CULTURE
The Beatles: ‘final’ song Now and Then to be released thanks to AI technology
![The Beatles: ‘final’ song Now and Then to be released thanks to AI technology](/files/2023/3/1200x630/16984868182913735039_1200x630.jpg)
Baku, October 28, AZERTAC
Now and Then, the long-awaited “final” Beatles song featuring all four members, is to be released next week thanks to the same AI technology that was used to enhance the audio on Peter Jackson’s documentary Get Back, according to the Guardian.
“There it was, John’s voice, crystal clear,” Paul McCartney said in a statement. “It’s quite emotional. And we all play on it, it’s a genuine Beatles recording. In 2023, to still be working on Beatles music, and about to release a new song the public haven’t heard, I think it’s an exciting thing.”
Now and Then was written and sung by John Lennon in the late 1970s at his home in the Dakota building in New York City. In 1994, Lennon’s widow Yoko Ono gave the demo to Paul McCartney on a cassette labelled “For Paul” that also included Lennon’s demos for Free As a Bird and Real Love.

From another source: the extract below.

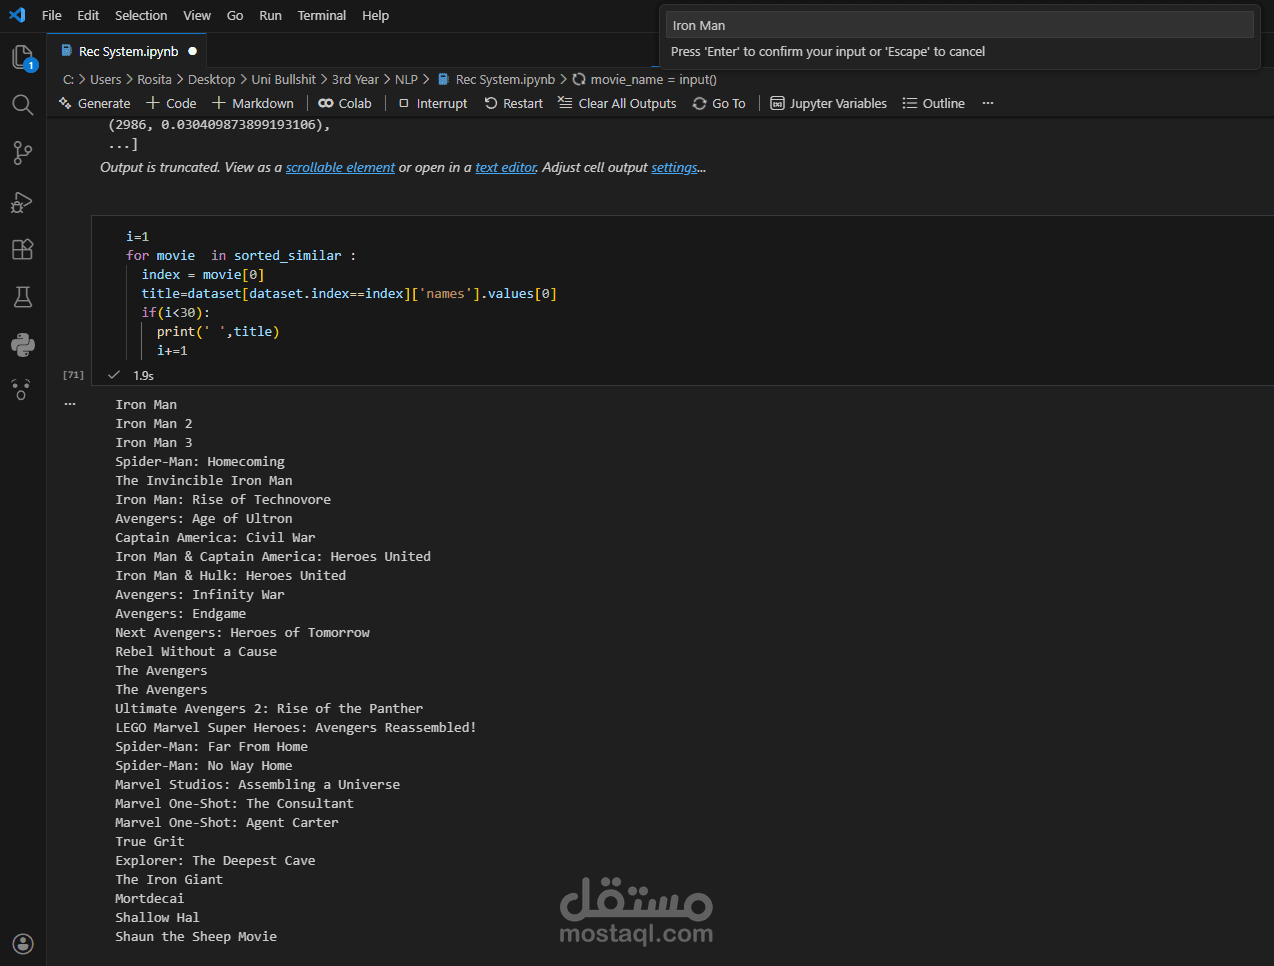Open the Testing beaker icon

pyautogui.click(x=22, y=297)
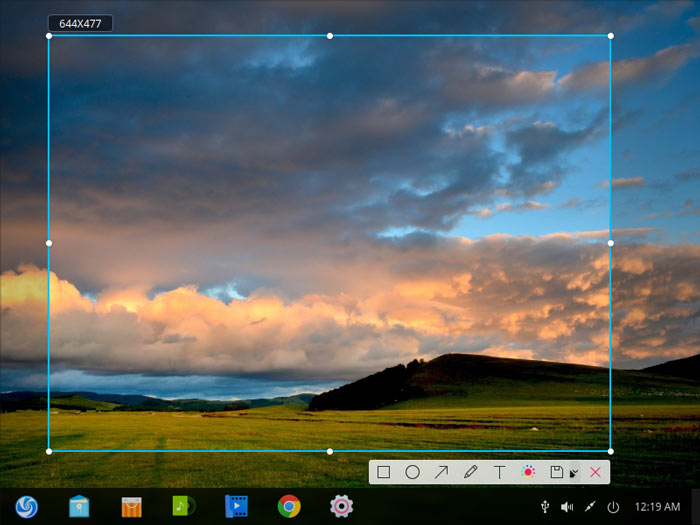Open the color picker wheel
This screenshot has height=525, width=700.
528,472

While the latter songs were completed by McCartney, Ringo Starr and George Harrison and released as singles as part of the Beatles Anthology project, technological limitations meant that Lennon’s vocals and piano on Now and Then couldn’t be separated to work alongside new parts recorded by the other three Beatles, and it was shelved.
More than quarter of a century later, Jackson used AI-assisted software to de-mix the original audio from Michael Lindsay-Hogg’s 1970 footage of the Beatles recording their final album, Let It Be, to isolate instruments, vocals and conversation, and turned the audio and images into the Get Back documentary series.
The technology was then used to produce a new mix of Revolver in 2022 and inspired the surviving band members to revisit Lennon’s Now and Then demo. Jackson and a sound team led by Emile de la Rey used the same technique to isolate Lennon’s original vocal performance from his piano.
The song will be teased in a 13-minute documentary on its making premiered at 7.30pm GMT on Wednesday 1 November, and unveiled in full on 2 November. On 3 November, it will be released as a double A-side single with the Beatles’ 1962 debut single, Love Me Do, featuring cover art by pop artist Ed Ruscha.